Nigeria: “Interagency cooperation is vital to increase compliance and stop fight IUU fishing”

By Stop Illegal Fishing:27th Mar, 2023:

Representatives from agencies involved in monitoring, control and surveillance (MCS) of fisheries activities in Nigeria met in Lagos on 20 – 23 March 2023, with support from the West Africa Task Force (WATF) – the operational arm of the Fisheries Committee for the West Africa Central Gulf of Guinea (FCWC). It was the third meeting of this national working group, created to enhance interagency cooperation on issues relevant to ensuring sustainable marine fisheries in Nigeria. The meeting was also joined by Stop Illegal Fishing (SIF) and Trygg Mat Tracking (TMT), in their role as technical partners of the WATF. 

The third session of the national working group of Nigeria was hosted within the Lagos office of the Federal Department of Fisheries and Aquaculture of Nigeria, under the Chairmanship of the Deputy Director for MCS. The Acting Director of the Department in Abuja also joined the full meeting, marking the high importance of the issue for Nigeria.

Speaking on behalf of the Honourable Minister of Agriculture and Rural Development, the Director recalled that fisheries is a key sector for the country, especially to ensure food security for a population of over 200 million inhabitants. Economically, it is also a sector that generates significant export revenues, thanks to the trade of commercially high-value shrimps, which constitute most of the country’s exports. Ensuring the sustainability of Nigeria’s fisheries is therefore of high importance for the West African State. This includes combatting illegal, unreported and unregulated (IUU) fishing practices, for which Nigeria has been stepping up its efforts. A steppingstone in Nigeria’s fight against IUU fishing has been the ratification by the country of the FAO Agreement on Port States Measures (PSMA) in 2022.

To fight IUU fishing and increase compliance with fisheries laws and regulations, developing national interagency cooperation is vital, said the Deputy Director of MCS, Mr. Paul Opuama, as he set the stage for the discussions. For this reason, in 2015, relevant agencies were brought together under the umbrella of a national working group. The goal of this national working group: joining forces to tackle all aspects of illegality or crime that can be directly related or associated to fisheries activities. In line with this goal, Nigeria’s national working group is composed of representatives from various agencies, including the Nigerian Maritime Administration and Safety Agency (NIMASA), customs, the Nigerian Navy, the Nigerian Port Authority, and the Ministry of Justice.

This third workshop of the national working group was organised with the objective to take stock of the interagency cooperation achieved since 2015, review past recommendations and agree on concrete next steps to strengthen cooperation.

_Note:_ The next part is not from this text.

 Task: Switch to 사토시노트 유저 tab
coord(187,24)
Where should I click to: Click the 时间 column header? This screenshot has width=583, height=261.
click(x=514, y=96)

With the ratification of the PSMA, operationalising the national working group has become high on the agenda – as taking measures to exchange information amongst relevant national agencies and to coordinate their activities is part of the internationally binding agreement (Article 5).

To achieve this, Nigeria is in the process of identifying operational challenges faced by the different MCS actors, as a way to define priorities in the national context to address potential gaps. To help achieve this evaluation, SIF, in its role of technical partner to the WATF, has developed an MCS capacity assessment tool. This assessment, conducted together with Nigerian MCS stakeholders, has the objective to support Nigeria as well as all FCWC countries to better understand the current situation and inform the capacity-building needs for the countries at the regional level. The workshop was used to present, discuss, and validate the results of the assessment with the Nigerian stakeholders.

The workshop was also the occasion to share updates from the WATF and present recommendations and requests made at the past technical meetings. One of the requests made by Nigeria was to conduct a study on the risks of IUU fishing associated to imports in Nigeria. As the fourth largest importer of fish after China, Japan and the United States, and the first importer in Africa, the risks of IUU fishing associated with imports were raised by the national working group as being a major concern in its last meeting in 2019. The objective of the study was to achieve a better understanding of fish imports to Nigeria and associated IUU fishing risks, towards the strengthening of port controls and seafood import requirements. Whilst the study only provided preliminary results, it highlighted the importance to take holistic measures to address IUU fishing and not focus on one single instrument. In line with the raison d’être of the meeting, it showed the importance of collaboration between the different agencies, including the importance to understand the roles and mandates of the different actors in dealing with fish imports as well as the broader processes regulating them.

After four lively days of discussions, the workshop participants made several recommendations to strengthen national interagency cooperation to fight IUU fishing. These recommendations will be taken back by the participants to their respective agency and inform further actions to be implemented. These recommendations are also key for the WATF and other partners, to help them better support Nigeria with the priority areas the national actors have identified for themselves – and help the country in its ambitions to play a major role in preventing IUU fish from accessing its local market.